Turn every line of the listing below into a row of a Markdown table with the columns "Row" and "Line," numbering the rows and leaving out any blank lines.

********************

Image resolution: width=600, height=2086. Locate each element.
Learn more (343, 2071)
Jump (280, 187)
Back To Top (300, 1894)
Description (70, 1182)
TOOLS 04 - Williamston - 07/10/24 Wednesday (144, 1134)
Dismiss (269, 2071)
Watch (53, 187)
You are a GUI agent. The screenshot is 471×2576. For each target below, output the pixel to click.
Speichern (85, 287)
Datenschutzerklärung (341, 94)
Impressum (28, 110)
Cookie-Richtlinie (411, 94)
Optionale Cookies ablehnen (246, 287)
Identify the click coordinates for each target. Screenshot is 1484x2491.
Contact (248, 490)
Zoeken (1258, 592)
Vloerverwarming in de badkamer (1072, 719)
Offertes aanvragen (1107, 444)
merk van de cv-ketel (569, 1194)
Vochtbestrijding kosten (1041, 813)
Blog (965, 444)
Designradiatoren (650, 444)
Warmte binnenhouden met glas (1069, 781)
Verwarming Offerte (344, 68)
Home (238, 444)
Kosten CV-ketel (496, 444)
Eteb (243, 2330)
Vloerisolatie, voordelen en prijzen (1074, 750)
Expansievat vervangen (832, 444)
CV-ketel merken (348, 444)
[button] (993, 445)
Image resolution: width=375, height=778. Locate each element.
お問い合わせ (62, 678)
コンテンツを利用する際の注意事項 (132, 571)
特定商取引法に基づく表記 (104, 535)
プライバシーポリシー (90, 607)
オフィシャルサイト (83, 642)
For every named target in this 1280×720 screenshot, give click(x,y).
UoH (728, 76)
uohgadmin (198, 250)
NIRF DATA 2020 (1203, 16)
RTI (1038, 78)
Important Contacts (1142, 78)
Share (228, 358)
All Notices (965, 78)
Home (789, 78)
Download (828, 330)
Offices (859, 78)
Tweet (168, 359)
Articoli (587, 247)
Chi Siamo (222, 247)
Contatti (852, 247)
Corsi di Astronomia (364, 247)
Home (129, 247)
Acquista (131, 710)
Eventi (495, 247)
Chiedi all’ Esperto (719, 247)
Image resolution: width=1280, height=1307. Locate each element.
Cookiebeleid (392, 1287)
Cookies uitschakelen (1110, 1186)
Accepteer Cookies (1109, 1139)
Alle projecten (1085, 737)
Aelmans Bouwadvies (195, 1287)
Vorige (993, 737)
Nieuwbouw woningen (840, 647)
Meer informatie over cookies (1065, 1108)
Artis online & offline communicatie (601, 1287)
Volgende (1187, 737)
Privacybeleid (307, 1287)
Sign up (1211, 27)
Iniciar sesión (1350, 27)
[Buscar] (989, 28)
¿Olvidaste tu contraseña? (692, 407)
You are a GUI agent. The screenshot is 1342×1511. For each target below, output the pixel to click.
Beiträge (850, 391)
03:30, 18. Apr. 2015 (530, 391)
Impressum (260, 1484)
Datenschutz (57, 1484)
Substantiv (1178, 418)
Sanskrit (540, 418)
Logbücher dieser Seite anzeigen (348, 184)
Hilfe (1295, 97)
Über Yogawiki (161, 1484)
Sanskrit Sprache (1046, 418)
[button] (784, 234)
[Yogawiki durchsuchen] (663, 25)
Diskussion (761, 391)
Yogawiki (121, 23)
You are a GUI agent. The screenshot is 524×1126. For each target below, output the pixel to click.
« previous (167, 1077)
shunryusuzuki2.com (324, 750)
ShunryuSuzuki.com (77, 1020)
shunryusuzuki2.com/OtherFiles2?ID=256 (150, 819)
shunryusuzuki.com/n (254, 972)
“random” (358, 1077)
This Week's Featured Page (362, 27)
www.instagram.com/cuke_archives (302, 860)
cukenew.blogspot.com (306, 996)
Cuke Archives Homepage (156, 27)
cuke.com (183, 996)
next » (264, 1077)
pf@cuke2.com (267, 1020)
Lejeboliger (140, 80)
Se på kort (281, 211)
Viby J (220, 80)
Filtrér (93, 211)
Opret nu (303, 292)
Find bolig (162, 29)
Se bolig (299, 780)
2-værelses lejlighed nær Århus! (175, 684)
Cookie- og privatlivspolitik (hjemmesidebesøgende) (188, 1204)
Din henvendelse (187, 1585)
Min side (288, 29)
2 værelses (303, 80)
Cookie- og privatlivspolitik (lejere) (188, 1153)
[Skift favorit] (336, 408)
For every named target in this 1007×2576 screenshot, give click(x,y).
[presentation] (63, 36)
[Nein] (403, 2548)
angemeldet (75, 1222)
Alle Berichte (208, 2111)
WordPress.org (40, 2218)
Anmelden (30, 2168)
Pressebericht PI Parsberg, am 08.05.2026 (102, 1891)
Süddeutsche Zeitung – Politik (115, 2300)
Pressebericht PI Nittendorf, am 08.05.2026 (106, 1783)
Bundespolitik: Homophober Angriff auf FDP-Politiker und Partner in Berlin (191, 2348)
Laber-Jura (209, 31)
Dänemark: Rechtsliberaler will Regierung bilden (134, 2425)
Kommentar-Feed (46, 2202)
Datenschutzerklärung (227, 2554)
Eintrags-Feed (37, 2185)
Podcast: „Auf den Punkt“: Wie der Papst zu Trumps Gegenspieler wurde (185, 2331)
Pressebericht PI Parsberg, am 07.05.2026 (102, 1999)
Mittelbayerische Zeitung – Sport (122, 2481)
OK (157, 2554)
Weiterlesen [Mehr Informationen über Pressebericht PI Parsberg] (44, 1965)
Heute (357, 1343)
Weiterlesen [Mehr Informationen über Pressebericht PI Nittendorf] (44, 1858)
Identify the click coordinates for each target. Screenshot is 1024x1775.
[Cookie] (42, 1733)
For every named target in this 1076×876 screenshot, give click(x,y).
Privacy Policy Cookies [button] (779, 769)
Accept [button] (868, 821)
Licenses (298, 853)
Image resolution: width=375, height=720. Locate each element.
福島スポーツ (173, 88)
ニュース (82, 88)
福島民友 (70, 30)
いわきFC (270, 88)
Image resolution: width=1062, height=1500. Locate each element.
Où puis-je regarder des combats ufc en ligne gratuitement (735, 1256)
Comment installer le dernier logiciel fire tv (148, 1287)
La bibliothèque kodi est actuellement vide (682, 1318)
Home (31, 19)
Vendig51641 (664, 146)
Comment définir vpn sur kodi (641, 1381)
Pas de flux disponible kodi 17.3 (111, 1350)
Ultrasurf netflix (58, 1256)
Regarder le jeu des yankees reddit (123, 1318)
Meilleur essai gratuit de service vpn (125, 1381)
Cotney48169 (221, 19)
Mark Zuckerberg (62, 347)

********************

EXERCISE RESPONSE:
| Row | Line |
|---|---|
| 1 | Image resolution: width=600, height=2086. Locate each element. |
| 2 | Learn more (343, 2071) |
| 3 | Jump (280, 187) |
| 4 | Back To Top (300, 1894) |
| 5 | Description (70, 1182) |
| 6 | TOOLS 04 - Williamston - 07/10/24 Wednesday (144, 1134) |
| 7 | Dismiss (269, 2071) |
| 8 | Watch (53, 187) |
| 9 | You are a GUI agent. The screenshot is 471×2576. For each target below, output the pixel to click. |
| 10 | Speichern (85, 287) |
| 11 | Datenschutzerklärung (341, 94) |
| 12 | Impressum (28, 110) |
| 13 | Cookie-Richtlinie (411, 94) |
| 14 | Optionale Cookies ablehnen (246, 287) |
| 15 | Identify the click coordinates for each target. Screenshot is 1484x2491. |
| 16 | Contact (248, 490) |
| 17 | Zoeken (1258, 592) |
| 18 | Vloerverwarming in de badkamer (1072, 719) |
| 19 | Offertes aanvragen (1107, 444) |
| 20 | merk van de cv-ketel (569, 1194) |
| 21 | Vochtbestrijding kosten (1041, 813) |
| 22 | Blog (965, 444) |
| 23 | Designradiatoren (650, 444) |
| 24 | Warmte binnenhouden met glas (1069, 781) |
| 25 | Verwarming Offerte (344, 68) |
| 26 | Home (238, 444) |
| 27 | Kosten CV-ketel (496, 444) |
| 28 | Eteb (243, 2330) |
| 29 | Vloerisolatie, voordelen en prijzen (1074, 750) |
| 30 | Expansievat vervangen (832, 444) |
| 31 | CV-ketel merken (348, 444) |
| 32 | [button] (993, 445) |
| 33 | Image resolution: width=375, height=778. Locate each element. |
| 34 | お問い合わせ (62, 678) |
| 35 | コンテンツを利用する際の注意事項 (132, 571) |
| 36 | 特定商取引法に基づく表記 (104, 535) |
| 37 | プライバシーポリシー (90, 607) |
| 38 | オフィシャルサイト (83, 642) |
| 39 | For every named target in this 1280×720 screenshot, give click(x,y). |
| 40 | UoH (728, 76) |
| 41 | uohgadmin (198, 250) |
| 42 | NIRF DATA 2020 (1203, 16) |
| 43 | RTI (1038, 78) |
| 44 | Important Contacts (1142, 78) |
| 45 | Share (228, 358) |
| 46 | All Notices (965, 78) |
| 47 | Home (789, 78) |
| 48 | Download (828, 330) |
| 49 | Offices (859, 78) |
| 50 | Tweet (168, 359) |
| 51 | Articoli (587, 247) |
| 52 | Chi Siamo (222, 247) |
| 53 | Contatti (852, 247) |
| 54 | Corsi di Astronomia (364, 247) |
| 55 | Home (129, 247) |
| 56 | Acquista (131, 710) |
| 57 | Eventi (495, 247) |
| 58 | Chiedi all’ Esperto (719, 247) |
| 59 | Image resolution: width=1280, height=1307. Locate each element. |
| 60 | Cookiebeleid (392, 1287) |
| 61 | Cookies uitschakelen (1110, 1186) |
| 62 | Accepteer Cookies (1109, 1139) |
| 63 | Alle projecten (1085, 737) |
| 64 | Aelmans Bouwadvies (195, 1287) |
| 65 | Vorige (993, 737) |
| 66 | Nieuwbouw woningen (840, 647) |
| 67 | Meer informatie over cookies (1065, 1108) |
| 68 | Artis online & offline communicatie (601, 1287) |
| 69 | Volgende (1187, 737) |
| 70 | Privacybeleid (307, 1287) |
| 71 | Sign up (1211, 27) |
| 72 | Iniciar sesión (1350, 27) |
| 73 | [Buscar] (989, 28) |
| 74 | ¿Olvidaste tu contraseña? (692, 407) |
| 75 | You are a GUI agent. The screenshot is 1342×1511. For each target below, output the pixel to click. |
| 76 | Beiträge (850, 391) |
| 77 | 03:30, 18. Apr. 2015 (530, 391) |
| 78 | Impressum (260, 1484) |
| 79 | Datenschutz (57, 1484) |
| 80 | Substantiv (1178, 418) |
| 81 | Sanskrit (540, 418) |
| 82 | Logbücher dieser Seite anzeigen (348, 184) |
| 83 | Hilfe (1295, 97) |
| 84 | Über Yogawiki (161, 1484) |
| 85 | Sanskrit Sprache (1046, 418) |
| 86 | [button] (784, 234) |
| 87 | [Yogawiki durchsuchen] (663, 25) |
| 88 | Diskussion (761, 391) |
| 89 | Yogawiki (121, 23) |
| 90 | You are a GUI agent. The screenshot is 524×1126. For each target below, output the pixel to click. |
| 91 | « previous (167, 1077) |
| 92 | shunryusuzuki2.com (324, 750) |
| 93 | ShunryuSuzuki.com (77, 1020) |
| 94 | shunryusuzuki2.com/OtherFiles2?ID=256 (150, 819) |
| 95 | shunryusuzuki.com/n (254, 972) |
| 96 | “random” (358, 1077) |
| 97 | This Week's Featured Page (362, 27) |
| 98 | www.instagram.com/cuke_archives (302, 860) |
| 99 | cukenew.blogspot.com (306, 996) |
| 100 | Cuke Archives Homepage (156, 27) |
| 101 | cuke.com (183, 996) |
| 102 | next » (264, 1077) |
| 103 | pf@cuke2.com (267, 1020) |
| 104 | Lejeboliger (140, 80) |
| 105 | Se på kort (281, 211) |
| 106 | Viby J (220, 80) |
| 107 | Filtrér (93, 211) |
| 108 | Opret nu (303, 292) |
| 109 | Find bolig (162, 29) |
| 110 | Se bolig (299, 780) |
| 111 | 2-værelses lejlighed nær Århus! (175, 684) |
| 112 | Cookie- og privatlivspolitik (hjemmesidebesøgende) (188, 1204) |
| 113 | Din henvendelse (187, 1585) |
| 114 | Min side (288, 29) |
| 115 | 2 værelses (303, 80) |
| 116 | Cookie- og privatlivspolitik (lejere) (188, 1153) |
| 117 | [Skift favorit] (336, 408) |
| 118 | For every named target in this 1007×2576 screenshot, give click(x,y). |
| 119 | [presentation] (63, 36) |
| 120 | [Nein] (403, 2548) |
| 121 | angemeldet (75, 1222) |
| 122 | Alle Berichte (208, 2111) |
| 123 | WordPress.org (40, 2218) |
| 124 | Anmelden (30, 2168) |
| 125 | Pressebericht PI Parsberg, am 08.05.2026 (102, 1891) |
| 126 | Süddeutsche Zeitung – Politik (115, 2300) |
| 127 | Pressebericht PI Nittendorf, am 08.05.2026 (106, 1783) |
| 128 | Bundespolitik: Homophober Angriff auf FDP-Politiker und Partner in Berlin (191, 2348) |
| 129 | Laber-Jura (209, 31) |
| 130 | Dänemark: Rechtsliberaler will Regierung bilden (134, 2425) |
| 131 | Kommentar-Feed (46, 2202) |
| 132 | Datenschutzerklärung (227, 2554) |
| 133 | Eintrags-Feed (37, 2185) |
| 134 | Podcast: „Auf den Punkt“: Wie der Papst zu Trumps Gegenspieler wurde (185, 2331) |
| 135 | Pressebericht PI Parsberg, am 07.05.2026 (102, 1999) |
| 136 | Mittelbayerische Zeitung – Sport (122, 2481) |
| 137 | OK (157, 2554) |
| 138 | Weiterlesen [Mehr Informationen über Pressebericht PI Parsberg] (44, 1965) |
| 139 | Heute (357, 1343) |
| 140 | Weiterlesen [Mehr Informationen über Pressebericht PI Nittendorf] (44, 1858) |
| 141 | Identify the click coordinates for each target. Screenshot is 1024x1775. |
| 142 | [Cookie] (42, 1733) |
| 143 | For every named target in this 1076×876 screenshot, give click(x,y). |
| 144 | Privacy Policy Cookies [button] (779, 769) |
| 145 | Accept [button] (868, 821) |
| 146 | Licenses (298, 853) |
| 147 | Image resolution: width=375, height=720. Locate each element. |
| 148 | 福島スポーツ (173, 88) |
| 149 | ニュース (82, 88) |
| 150 | 福島民友 (70, 30) |
| 151 | いわきFC (270, 88) |
| 152 | Image resolution: width=1062, height=1500. Locate each element. |
| 153 | Où puis-je regarder des combats ufc en ligne gratuitement (735, 1256) |
| 154 | Comment installer le dernier logiciel fire tv (148, 1287) |
| 155 | La bibliothèque kodi est actuellement vide (682, 1318) |
| 156 | Home (31, 19) |
| 157 | Vendig51641 (664, 146) |
| 158 | Comment définir vpn sur kodi (641, 1381) |
| 159 | Pas de flux disponible kodi 17.3 (111, 1350) |
| 160 | Ultrasurf netflix (58, 1256) |
| 161 | Regarder le jeu des yankees reddit (123, 1318) |
| 162 | Meilleur essai gratuit de service vpn (125, 1381) |
| 163 | Cotney48169 (221, 19) |
| 164 | Mark Zuckerberg (62, 347) |